1911 Encyclopædia Britannica/Moréas, Jean
MORÉAS, JEAN (1856–1910), French poet, born at Athens on the 15th of April 1856, was the grandson of Papadiamantopoulos, one of the heroes of Missolonghi. He was one of the leaders of the symbolist movement in French poetry, advocating a relaxation of the stringent rules governing French verse; but his early volumes of poems, Les Syrtes (1884), Les Cantilènes (1886), and Le Pèlerin passionné (1891) won recognition beyond the limits of this school. In the XIXᵉ siècle (August 11, 1885) he formulated the principles of the symbolists, defending them from the appellation of “decadent,” and in the literary supplement of the Figaro (Sep. 18, 1886) he published a manifesto justifying the innovations of the new school as the natural development of the prosody of Baudelaire, Mallarmé and Verlaine. Le Pèlerin passionné was sympathetically reviewed by Anatole France. As time went on he repudiated the licence claimed by the symbolist’s, and became the leader of an offshoot from the main body known as the école romane, the chief members of which are Raymond de la Tailhéde, Maurice du Plessys, Ernest Raynaud, and the critic Charles Maurras. Moréas and his new followers returned to the traditional severity of French versification, and to the classical and antique tradition.
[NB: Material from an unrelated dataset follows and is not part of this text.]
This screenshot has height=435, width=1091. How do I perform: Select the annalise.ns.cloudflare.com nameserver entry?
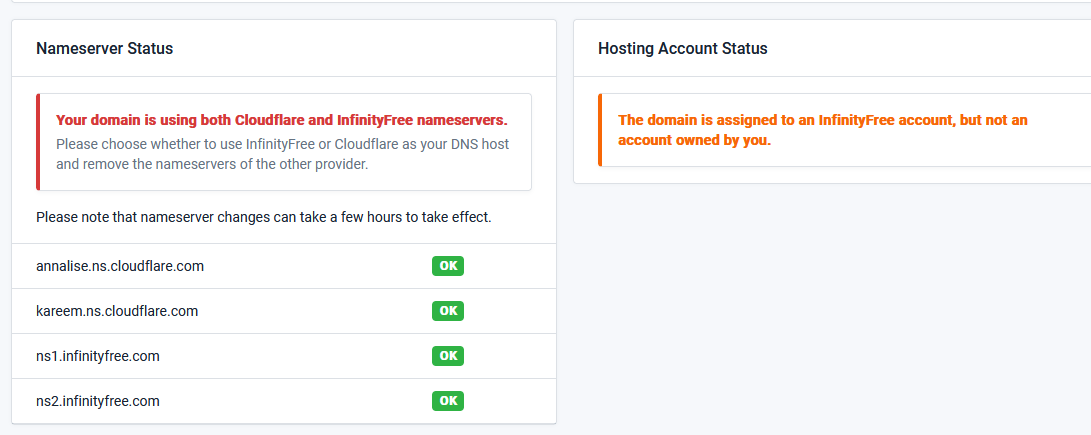tap(120, 266)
His later volumes are Poésies, 1886–1896 (1898), and Stances (6 vols., complete ed. 1905), Histoire de Jean de Paris, roi de France (1902), Voyage en Grèce en 1897 (1902), Contes de la vieille France (1903), and a classic drama in verse, Iphigénie à Aulis (1904), in close imitation of Euripides, which was represented on the 24th of August 1903 in the ancient theatre of Orange, and subsequently at the Odéon in Paris. He died on the 31st of March 1910.
See Anatole France, La Vie littéraire (4th ser., 1892); A. van Bever and P. Léautaud, Poètes d’aujourd’hui, 1880–1900 (11th ed., 1905); P. Berthelot, art. “Symbolisme” in La Grande encyclopédie; and J. de Gourmont, Jean Moréas, biographies critique (1905).